Data listing:

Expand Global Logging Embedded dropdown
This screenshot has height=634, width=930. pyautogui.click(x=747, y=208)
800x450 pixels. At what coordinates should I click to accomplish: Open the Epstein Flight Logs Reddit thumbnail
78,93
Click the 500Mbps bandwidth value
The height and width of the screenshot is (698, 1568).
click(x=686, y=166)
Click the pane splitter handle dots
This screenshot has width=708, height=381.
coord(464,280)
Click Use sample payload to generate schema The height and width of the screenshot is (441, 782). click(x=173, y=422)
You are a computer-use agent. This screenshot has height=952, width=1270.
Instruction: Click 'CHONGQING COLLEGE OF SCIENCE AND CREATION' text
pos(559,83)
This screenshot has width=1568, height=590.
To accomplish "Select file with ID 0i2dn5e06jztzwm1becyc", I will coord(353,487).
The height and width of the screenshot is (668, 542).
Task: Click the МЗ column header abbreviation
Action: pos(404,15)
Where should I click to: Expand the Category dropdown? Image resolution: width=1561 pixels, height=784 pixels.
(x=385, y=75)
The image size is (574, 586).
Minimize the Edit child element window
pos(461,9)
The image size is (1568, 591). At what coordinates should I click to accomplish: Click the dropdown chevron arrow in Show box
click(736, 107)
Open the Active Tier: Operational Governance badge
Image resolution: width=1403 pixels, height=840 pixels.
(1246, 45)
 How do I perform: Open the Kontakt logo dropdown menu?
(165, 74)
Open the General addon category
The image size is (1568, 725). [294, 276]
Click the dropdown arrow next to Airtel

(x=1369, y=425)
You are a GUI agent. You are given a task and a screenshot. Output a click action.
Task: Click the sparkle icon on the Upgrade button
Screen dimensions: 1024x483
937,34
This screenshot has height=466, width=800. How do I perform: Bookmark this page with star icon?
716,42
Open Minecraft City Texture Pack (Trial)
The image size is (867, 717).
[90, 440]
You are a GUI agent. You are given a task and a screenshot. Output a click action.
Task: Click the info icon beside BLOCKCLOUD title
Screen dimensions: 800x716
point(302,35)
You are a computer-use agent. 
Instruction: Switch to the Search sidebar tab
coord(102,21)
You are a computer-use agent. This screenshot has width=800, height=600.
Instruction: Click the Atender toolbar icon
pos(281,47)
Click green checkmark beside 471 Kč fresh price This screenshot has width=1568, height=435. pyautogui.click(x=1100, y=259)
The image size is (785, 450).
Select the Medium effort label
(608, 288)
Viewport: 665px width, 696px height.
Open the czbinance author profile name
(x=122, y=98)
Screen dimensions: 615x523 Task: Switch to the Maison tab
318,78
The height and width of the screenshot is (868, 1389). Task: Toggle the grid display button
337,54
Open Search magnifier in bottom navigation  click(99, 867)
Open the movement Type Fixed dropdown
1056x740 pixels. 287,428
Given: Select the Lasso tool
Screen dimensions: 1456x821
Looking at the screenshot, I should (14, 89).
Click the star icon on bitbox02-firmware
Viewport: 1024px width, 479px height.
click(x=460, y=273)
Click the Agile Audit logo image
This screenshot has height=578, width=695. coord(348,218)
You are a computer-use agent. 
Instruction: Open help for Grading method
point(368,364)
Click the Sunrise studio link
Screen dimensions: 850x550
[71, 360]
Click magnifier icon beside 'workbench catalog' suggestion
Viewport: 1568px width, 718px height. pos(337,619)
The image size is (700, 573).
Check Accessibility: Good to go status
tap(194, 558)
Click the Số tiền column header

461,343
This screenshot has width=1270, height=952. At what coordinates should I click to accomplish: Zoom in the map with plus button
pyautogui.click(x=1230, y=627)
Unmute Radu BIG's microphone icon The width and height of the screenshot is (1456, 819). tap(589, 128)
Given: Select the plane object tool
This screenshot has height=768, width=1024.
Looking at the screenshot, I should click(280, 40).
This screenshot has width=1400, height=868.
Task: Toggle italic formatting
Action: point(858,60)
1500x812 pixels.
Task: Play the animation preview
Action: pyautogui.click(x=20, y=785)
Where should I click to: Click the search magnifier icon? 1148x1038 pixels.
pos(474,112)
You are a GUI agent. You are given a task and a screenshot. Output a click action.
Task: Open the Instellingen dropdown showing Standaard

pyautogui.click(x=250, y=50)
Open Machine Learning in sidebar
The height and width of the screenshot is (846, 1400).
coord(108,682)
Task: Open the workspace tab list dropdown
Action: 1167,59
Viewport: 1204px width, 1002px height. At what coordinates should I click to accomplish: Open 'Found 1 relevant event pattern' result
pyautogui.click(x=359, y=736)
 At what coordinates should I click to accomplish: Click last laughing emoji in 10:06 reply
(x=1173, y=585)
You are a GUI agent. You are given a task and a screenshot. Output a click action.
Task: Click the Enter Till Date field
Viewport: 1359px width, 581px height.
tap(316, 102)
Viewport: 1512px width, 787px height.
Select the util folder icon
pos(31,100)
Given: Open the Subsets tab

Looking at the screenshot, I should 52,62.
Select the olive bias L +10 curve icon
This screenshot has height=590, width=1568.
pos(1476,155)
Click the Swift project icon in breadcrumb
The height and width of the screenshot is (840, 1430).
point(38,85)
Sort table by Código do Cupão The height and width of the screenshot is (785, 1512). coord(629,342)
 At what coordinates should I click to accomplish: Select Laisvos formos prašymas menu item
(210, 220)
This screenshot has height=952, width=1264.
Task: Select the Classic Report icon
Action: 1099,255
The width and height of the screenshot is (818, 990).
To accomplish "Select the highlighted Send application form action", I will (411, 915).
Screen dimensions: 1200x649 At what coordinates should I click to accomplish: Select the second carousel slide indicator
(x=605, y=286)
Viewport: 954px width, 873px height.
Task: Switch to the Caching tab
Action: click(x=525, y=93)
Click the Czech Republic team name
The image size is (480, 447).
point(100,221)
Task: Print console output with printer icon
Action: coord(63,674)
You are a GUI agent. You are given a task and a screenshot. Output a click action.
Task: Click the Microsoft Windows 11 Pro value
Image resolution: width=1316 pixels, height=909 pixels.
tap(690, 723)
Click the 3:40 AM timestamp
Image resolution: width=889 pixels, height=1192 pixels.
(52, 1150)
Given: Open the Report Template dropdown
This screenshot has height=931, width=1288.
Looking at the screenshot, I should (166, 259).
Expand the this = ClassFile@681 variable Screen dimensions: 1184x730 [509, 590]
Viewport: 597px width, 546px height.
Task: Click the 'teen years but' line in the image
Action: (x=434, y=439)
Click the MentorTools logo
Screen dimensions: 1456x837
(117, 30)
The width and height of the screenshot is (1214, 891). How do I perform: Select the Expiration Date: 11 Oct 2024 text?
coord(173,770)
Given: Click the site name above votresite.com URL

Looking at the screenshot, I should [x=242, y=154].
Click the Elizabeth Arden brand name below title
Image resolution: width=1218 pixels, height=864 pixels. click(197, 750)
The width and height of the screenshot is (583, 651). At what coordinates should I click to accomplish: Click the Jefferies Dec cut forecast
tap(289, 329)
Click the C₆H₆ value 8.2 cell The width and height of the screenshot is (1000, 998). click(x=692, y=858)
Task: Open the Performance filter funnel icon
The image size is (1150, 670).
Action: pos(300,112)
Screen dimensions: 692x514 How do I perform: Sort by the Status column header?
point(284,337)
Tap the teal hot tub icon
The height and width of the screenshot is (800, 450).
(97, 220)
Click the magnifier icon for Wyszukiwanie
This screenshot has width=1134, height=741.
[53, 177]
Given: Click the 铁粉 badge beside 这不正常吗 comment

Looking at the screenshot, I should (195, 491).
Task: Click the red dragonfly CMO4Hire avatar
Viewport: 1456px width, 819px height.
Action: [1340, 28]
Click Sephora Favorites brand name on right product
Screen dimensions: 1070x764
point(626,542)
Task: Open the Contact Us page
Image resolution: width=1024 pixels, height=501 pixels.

■ **EXERCISE AIM**:
Can you edit the data above so that every "At what coordinates should I click to accomplish" reads "Where should I click to" and nothing else changes?

■ **SOLUTION TO THIS PROBLEM**:
Expand Global Logging Embedded dropdown
This screenshot has height=634, width=930. pyautogui.click(x=747, y=208)
800x450 pixels. Where should I click to: Open the Epstein Flight Logs Reddit thumbnail
78,93
Click the 500Mbps bandwidth value
The height and width of the screenshot is (698, 1568).
click(x=686, y=166)
Click the pane splitter handle dots
This screenshot has width=708, height=381.
coord(464,280)
Click Use sample payload to generate schema The height and width of the screenshot is (441, 782). click(x=173, y=422)
You are a computer-use agent. This screenshot has height=952, width=1270.
Instruction: Click 'CHONGQING COLLEGE OF SCIENCE AND CREATION' text
pos(559,83)
This screenshot has width=1568, height=590.
To accomplish "Select file with ID 0i2dn5e06jztzwm1becyc", I will coord(353,487).
The height and width of the screenshot is (668, 542).
Task: Click the МЗ column header abbreviation
Action: pos(404,15)
Where should I click to: Expand the Category dropdown? Image resolution: width=1561 pixels, height=784 pixels.
(x=385, y=75)
The image size is (574, 586).
Minimize the Edit child element window
pos(461,9)
The image size is (1568, 591). Where should I click to: Click the dropdown chevron arrow in Show box
click(736, 107)
Open the Active Tier: Operational Governance badge
Image resolution: width=1403 pixels, height=840 pixels.
(1246, 45)
 How do I perform: Open the Kontakt logo dropdown menu?
(165, 74)
Open the General addon category
The image size is (1568, 725). [294, 276]
Click the dropdown arrow next to Airtel

(x=1369, y=425)
You are a GUI agent. You are given a task and a screenshot. Output a click action.
Task: Click the sparkle icon on the Upgrade button
Screen dimensions: 1024x483
937,34
This screenshot has height=466, width=800. How do I perform: Bookmark this page with star icon?
716,42
Open Minecraft City Texture Pack (Trial)
The image size is (867, 717).
[90, 440]
You are a GUI agent. You are given a task and a screenshot. Output a click action.
Task: Click the info icon beside BLOCKCLOUD title
Screen dimensions: 800x716
point(302,35)
You are a computer-use agent. 
Instruction: Switch to the Search sidebar tab
coord(102,21)
You are a computer-use agent. This screenshot has width=800, height=600.
Instruction: Click the Atender toolbar icon
pos(281,47)
Click green checkmark beside 471 Kč fresh price This screenshot has width=1568, height=435. pyautogui.click(x=1100, y=259)
The image size is (785, 450).
Select the Medium effort label
(608, 288)
Viewport: 665px width, 696px height.
Open the czbinance author profile name
(x=122, y=98)
Screen dimensions: 615x523 Task: Switch to the Maison tab
318,78
The height and width of the screenshot is (868, 1389). Task: Toggle the grid display button
337,54
Open Search magnifier in bottom navigation  click(99, 867)
Open the movement Type Fixed dropdown
1056x740 pixels. 287,428
Given: Select the Lasso tool
Screen dimensions: 1456x821
Looking at the screenshot, I should (14, 89).
Click the star icon on bitbox02-firmware
Viewport: 1024px width, 479px height.
click(x=460, y=273)
Click the Agile Audit logo image
This screenshot has height=578, width=695. coord(348,218)
You are a computer-use agent. 
Instruction: Open help for Grading method
point(368,364)
Click the Sunrise studio link
Screen dimensions: 850x550
[71, 360]
Click magnifier icon beside 'workbench catalog' suggestion
Viewport: 1568px width, 718px height. pos(337,619)
The image size is (700, 573).
Check Accessibility: Good to go status
tap(194, 558)
Click the Số tiền column header

461,343
This screenshot has width=1270, height=952. Where should I click to: Zoom in the map with plus button
pyautogui.click(x=1230, y=627)
Unmute Radu BIG's microphone icon The width and height of the screenshot is (1456, 819). tap(589, 128)
Given: Select the plane object tool
This screenshot has height=768, width=1024.
Looking at the screenshot, I should click(280, 40).
This screenshot has width=1400, height=868.
Task: Toggle italic formatting
Action: point(858,60)
1500x812 pixels.
Task: Play the animation preview
Action: pyautogui.click(x=20, y=785)
Where should I click to: Click the search magnifier icon? 1148x1038 pixels.
pos(474,112)
You are a GUI agent. You are given a task and a screenshot. Output a click action.
Task: Open the Instellingen dropdown showing Standaard

pyautogui.click(x=250, y=50)
Open Machine Learning in sidebar
The height and width of the screenshot is (846, 1400).
coord(108,682)
Task: Open the workspace tab list dropdown
Action: 1167,59
Viewport: 1204px width, 1002px height. Where should I click to: Open 'Found 1 relevant event pattern' result
pyautogui.click(x=359, y=736)
 Where should I click to: Click last laughing emoji in 10:06 reply
(x=1173, y=585)
You are a GUI agent. You are given a task and a screenshot. Output a click action.
Task: Click the Enter Till Date field
Viewport: 1359px width, 581px height.
tap(316, 102)
Viewport: 1512px width, 787px height.
Select the util folder icon
pos(31,100)
Given: Open the Subsets tab

Looking at the screenshot, I should 52,62.
Select the olive bias L +10 curve icon
This screenshot has height=590, width=1568.
pos(1476,155)
Click the Swift project icon in breadcrumb
The height and width of the screenshot is (840, 1430).
point(38,85)
Sort table by Código do Cupão The height and width of the screenshot is (785, 1512). coord(629,342)
 Where should I click to: Select Laisvos formos prašymas menu item
(210, 220)
This screenshot has height=952, width=1264.
Task: Select the Classic Report icon
Action: 1099,255
The width and height of the screenshot is (818, 990).
To accomplish "Select the highlighted Send application form action", I will (411, 915).
Screen dimensions: 1200x649 Where should I click to: Select the second carousel slide indicator
(x=605, y=286)
Viewport: 954px width, 873px height.
Task: Switch to the Caching tab
Action: click(x=525, y=93)
Click the Czech Republic team name
The image size is (480, 447).
point(100,221)
Task: Print console output with printer icon
Action: coord(63,674)
You are a GUI agent. You are given a task and a screenshot. Output a click action.
Task: Click the Microsoft Windows 11 Pro value
Image resolution: width=1316 pixels, height=909 pixels.
tap(690, 723)
Click the 3:40 AM timestamp
Image resolution: width=889 pixels, height=1192 pixels.
(52, 1150)
Given: Open the Report Template dropdown
This screenshot has height=931, width=1288.
Looking at the screenshot, I should (166, 259).
Expand the this = ClassFile@681 variable Screen dimensions: 1184x730 [509, 590]
Viewport: 597px width, 546px height.
Task: Click the 'teen years but' line in the image
Action: (x=434, y=439)
Click the MentorTools logo
Screen dimensions: 1456x837
(117, 30)
The width and height of the screenshot is (1214, 891). How do I perform: Select the Expiration Date: 11 Oct 2024 text?
coord(173,770)
Given: Click the site name above votresite.com URL

Looking at the screenshot, I should [x=242, y=154].
Click the Elizabeth Arden brand name below title
Image resolution: width=1218 pixels, height=864 pixels. click(197, 750)
The width and height of the screenshot is (583, 651). Where should I click to: Click the Jefferies Dec cut forecast
tap(289, 329)
Click the C₆H₆ value 8.2 cell The width and height of the screenshot is (1000, 998). click(x=692, y=858)
Task: Open the Performance filter funnel icon
The image size is (1150, 670).
Action: pos(300,112)
Screen dimensions: 692x514 How do I perform: Sort by the Status column header?
point(284,337)
Tap the teal hot tub icon
The height and width of the screenshot is (800, 450).
(97, 220)
Click the magnifier icon for Wyszukiwanie
This screenshot has width=1134, height=741.
[53, 177]
Given: Click the 铁粉 badge beside 这不正常吗 comment

Looking at the screenshot, I should (195, 491).
Task: Click the red dragonfly CMO4Hire avatar
Viewport: 1456px width, 819px height.
Action: [1340, 28]
Click Sephora Favorites brand name on right product
Screen dimensions: 1070x764
point(626,542)
Task: Open the Contact Us page
Image resolution: width=1024 pixels, height=501 pixels.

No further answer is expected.